More than a tool for prescribing standards, LEED is a total system that offers educational guidance and supportive services as well as concise statements of requirements. LEED is a whole-building, integrated approach that encourages design teams to work closely together tackling common problems and developing common solutions.
Though each of the 12 building projects had diverse features that helped them achieve LEED certification, there were several common aspects in all the projects, according to Steve Keppler, LEED program manager. "Each was characterized by highly cooperative design and construction teams workout solutions to sustainable features that made economic sense. Each had a level of innovation for applying sustainable technologies or practices. All the projects exercised good environmental vision with sound economic results such as construction cost savings, energy and resource efficiencies, or lower anticipated operating costs," he said.
Herman Miller, Inc., the designer and marketer of
office systems, products and services, was honored with a LEED Pioneer
Award at the LEED presentations. Because of its support for LEED from
the earliest stages of development, and for including it in constructing
headquarters in the program, the USGBC recognized their contributions.
LEED offers credits and corresponding points in five
design categories, which include sustainable sites, water efficiency,
energy and atmosphere, materials and resources, and indoor environmental
quality. A total of 32 credits with 64 possible points divided among
the five categories are possible.
To provide support to those using LEED, the U.S. Green Building Council has developed www.leedbuilding.org. The website offers on-line rulings in applying LEED standards. Also, technical support services and expertise also is available to those in the certification program.
A LEED-professional accreditation program is in development for launch this summer.

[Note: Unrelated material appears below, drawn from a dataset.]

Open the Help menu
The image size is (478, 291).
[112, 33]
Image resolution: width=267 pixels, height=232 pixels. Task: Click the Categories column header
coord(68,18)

The program will invite design and construction professionals, as well as owners and real estate professionals, to receive training in adding knowledge and practice of the LEED green building rating system to their skills.
Additional iterations of LEED are being developed by the USGBC. LEED for residential buildings and for building interiors are nearing the drafting/balloting stage, and LEED for building operations is in planning.
"Increasingly, designing and constructing buildings that meet specifications for productivity, efficiency, performance and sustainability are becoming the expected standards for the building industry," said Steven Winter, USGBC board chairman and president of Steven Winter Associates and architectural consulting firm. "LEED is the premier mechanism to helping to transform the building marketplace."